Reality Check
Reality Check
Amid the shock, mourning and anger that immediately followed the Sept. 11, 2001, terrorist attacks, came calls from experts that these awful events had changed America — even the world — and that nothing would ever be the same. Our sense of security had been shattered, they said — and so it had been, and in many ways is still.

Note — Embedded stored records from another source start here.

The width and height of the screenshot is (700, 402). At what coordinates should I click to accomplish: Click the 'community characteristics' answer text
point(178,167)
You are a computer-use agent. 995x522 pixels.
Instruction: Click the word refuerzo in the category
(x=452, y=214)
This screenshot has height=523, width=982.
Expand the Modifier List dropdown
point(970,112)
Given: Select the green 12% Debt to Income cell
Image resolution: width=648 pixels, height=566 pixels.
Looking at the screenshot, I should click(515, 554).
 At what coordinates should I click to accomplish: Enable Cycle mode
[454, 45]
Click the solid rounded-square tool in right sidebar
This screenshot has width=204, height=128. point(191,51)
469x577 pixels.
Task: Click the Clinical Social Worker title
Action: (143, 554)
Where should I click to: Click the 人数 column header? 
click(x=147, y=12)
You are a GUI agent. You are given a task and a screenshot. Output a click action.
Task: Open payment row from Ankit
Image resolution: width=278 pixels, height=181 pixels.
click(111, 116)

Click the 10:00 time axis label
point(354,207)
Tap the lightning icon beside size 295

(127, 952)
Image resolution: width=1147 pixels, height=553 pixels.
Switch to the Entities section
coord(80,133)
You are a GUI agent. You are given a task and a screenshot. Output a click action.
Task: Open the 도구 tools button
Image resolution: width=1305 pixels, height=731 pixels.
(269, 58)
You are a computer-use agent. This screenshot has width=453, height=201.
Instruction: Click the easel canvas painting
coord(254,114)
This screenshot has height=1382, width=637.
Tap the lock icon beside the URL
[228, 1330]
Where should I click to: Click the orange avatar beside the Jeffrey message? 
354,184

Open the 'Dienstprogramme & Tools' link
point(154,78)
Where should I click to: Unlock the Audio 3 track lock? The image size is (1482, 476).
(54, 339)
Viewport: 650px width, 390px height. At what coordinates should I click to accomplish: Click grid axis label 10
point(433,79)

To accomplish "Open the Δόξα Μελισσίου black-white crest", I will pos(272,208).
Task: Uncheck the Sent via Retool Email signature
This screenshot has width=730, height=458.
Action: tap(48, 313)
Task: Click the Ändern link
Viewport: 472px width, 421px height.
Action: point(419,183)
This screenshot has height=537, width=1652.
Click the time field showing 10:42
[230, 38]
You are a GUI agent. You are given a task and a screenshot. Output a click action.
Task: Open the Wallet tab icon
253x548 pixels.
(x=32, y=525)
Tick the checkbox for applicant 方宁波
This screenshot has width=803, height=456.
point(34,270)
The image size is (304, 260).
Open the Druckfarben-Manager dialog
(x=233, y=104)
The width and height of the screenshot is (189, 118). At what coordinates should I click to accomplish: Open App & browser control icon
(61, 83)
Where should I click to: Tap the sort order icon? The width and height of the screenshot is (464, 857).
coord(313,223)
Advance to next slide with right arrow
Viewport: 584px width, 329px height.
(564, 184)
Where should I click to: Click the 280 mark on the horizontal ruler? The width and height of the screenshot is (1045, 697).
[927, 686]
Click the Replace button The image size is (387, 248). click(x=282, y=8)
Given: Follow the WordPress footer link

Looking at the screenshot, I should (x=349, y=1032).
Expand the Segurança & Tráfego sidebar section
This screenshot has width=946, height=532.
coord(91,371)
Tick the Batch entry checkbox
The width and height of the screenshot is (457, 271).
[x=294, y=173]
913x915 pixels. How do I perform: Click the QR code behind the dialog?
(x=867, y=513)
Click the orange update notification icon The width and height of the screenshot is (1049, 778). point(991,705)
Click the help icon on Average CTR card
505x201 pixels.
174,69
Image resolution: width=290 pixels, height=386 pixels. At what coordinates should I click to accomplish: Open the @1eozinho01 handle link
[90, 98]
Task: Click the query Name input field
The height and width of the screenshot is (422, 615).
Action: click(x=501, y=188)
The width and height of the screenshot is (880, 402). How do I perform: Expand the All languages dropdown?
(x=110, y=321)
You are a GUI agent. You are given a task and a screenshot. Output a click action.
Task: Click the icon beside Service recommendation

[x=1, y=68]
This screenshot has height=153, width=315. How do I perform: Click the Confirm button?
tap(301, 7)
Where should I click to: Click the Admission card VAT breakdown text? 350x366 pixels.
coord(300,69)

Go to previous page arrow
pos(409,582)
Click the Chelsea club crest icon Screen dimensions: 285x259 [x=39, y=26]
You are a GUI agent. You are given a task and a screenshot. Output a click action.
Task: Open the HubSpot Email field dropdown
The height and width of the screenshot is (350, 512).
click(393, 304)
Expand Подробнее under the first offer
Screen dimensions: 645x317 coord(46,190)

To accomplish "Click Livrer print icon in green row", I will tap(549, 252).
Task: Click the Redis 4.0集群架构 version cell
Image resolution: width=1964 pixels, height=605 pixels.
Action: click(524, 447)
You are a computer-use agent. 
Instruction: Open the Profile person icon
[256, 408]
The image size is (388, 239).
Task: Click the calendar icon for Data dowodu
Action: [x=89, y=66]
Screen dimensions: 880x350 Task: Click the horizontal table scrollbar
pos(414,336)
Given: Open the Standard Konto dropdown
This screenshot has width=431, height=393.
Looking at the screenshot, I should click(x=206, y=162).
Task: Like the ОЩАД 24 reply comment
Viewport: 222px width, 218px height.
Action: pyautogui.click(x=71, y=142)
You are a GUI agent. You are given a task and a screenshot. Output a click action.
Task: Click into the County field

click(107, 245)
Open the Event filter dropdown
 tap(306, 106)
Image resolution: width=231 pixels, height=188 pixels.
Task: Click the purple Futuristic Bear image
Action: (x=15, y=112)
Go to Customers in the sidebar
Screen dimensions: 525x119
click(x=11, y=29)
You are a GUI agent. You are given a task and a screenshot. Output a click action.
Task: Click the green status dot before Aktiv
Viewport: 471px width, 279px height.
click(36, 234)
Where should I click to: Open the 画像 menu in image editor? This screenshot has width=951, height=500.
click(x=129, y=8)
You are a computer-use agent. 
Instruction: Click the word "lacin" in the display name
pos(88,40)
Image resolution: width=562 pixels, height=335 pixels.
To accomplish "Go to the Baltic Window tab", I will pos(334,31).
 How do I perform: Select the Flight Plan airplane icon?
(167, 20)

Scholars and media pundits also argued that our very culture would change irrevocably. An end to the “Age of Irony” was declared, and critics mused that terror-driven films would flop. So-called reality television, however, perhaps suffered the biggest sucker-punch, with critics suggesting that after having ‘reality TV” horrifically redefined, Americans would have no appetite for watching bikini-clad models scarf down live crickets. Indeed, the conventional cultural wisdom was that reality TV, so promising on Sept. 10, was unwelcome in America on Sept. 12. As The New Orleans Times-Picayune’s Dave Walker summed up a month after the attacks, “Pundits galore have speculated that the horrible reality of that and subsequent days permanently dulled our appetite for the contrived drama, teasing sexuality and synthetic peril of “reality” television.” Yet despite the failure of a handful of reality shows immediately after Sept. 11, such predictions have not come to pass. In fact, a year and a half after the Twin Towers fell, the genre is bigger than ever, with six reality programs placing in the Nielsen ratings’ Top 20 in mid-February, including 40 million viewers for the finale of Joe Millionaire and 23.3 million for the Feb. 13 debut of Survivor: The Amazon – higher than the premiere episodes of that show’s previous two incarnations and beating, for the first time since May 2001, a new episode of Friends. It is, therefore, apparent that Sept. 11 did not sound the death knell for reality television. In fact, the genre’s temporary lull in popularity may have had other causes. Maybe Sept. 11 didn’t change our culture that much, if at all.
Jumping to Conclusions
There were indeed signs soon after the attacks that reality TV was in trouble, that seeing someone dubbed a “Survivor” for simply enduring 39 days on an island while surrounded by cameras suddenly seemed stupid. For instance, a poll by Initiative Media conducted Sept. 21 to 23, 2001, found that just 17 percent of respondents were likely to watch reality TV shows, compared with 57 percent who said they would watch comedies. A similar poll by the same firm Oct. 10 found that 83 percent of Americans were less interested in reality TV after Sept. 11. The Nielsen ratings bore this trend out: Several long-running sitcoms, including Everybody Loves Raymond and Becker, saw ratings bumps in the months after the attacks. Most prominently, from mid-September to late October 2001, Friends averaged 29.1 million viewers, up from an average of 23.6 million the prior season. Moreover, it beat Survivor: Africa in head-to-head competition week after week in fall 2001 — a far cry from the pre-terrorism world that was spring 2001, when Friends was thumped in the ratings by Survivor: The Australian Outback, which was the top show of the 2000-2001 season (with multiple editions of the ABC game show Who Wants to be a Millionaire not far behind). “Watching Friends is like watching Gomer Pyle during the Vietnam War,” Robert Thompson, director of the Center for the Study of Popular Television at Syracuse University, told The New York Times in October 2001. “It was terribly comforting to watch Marines not fight any battles. Just as it’s terribly comforting to watch Ross and Rachel not mourn the loss of any friends.” Friends’ executive producer, Kevin Bright, concurred, and was quoted as saying ‘the renewed popularity of the series was probably linked to the events on Sept. 11. “It’s like going back to comfort food.”"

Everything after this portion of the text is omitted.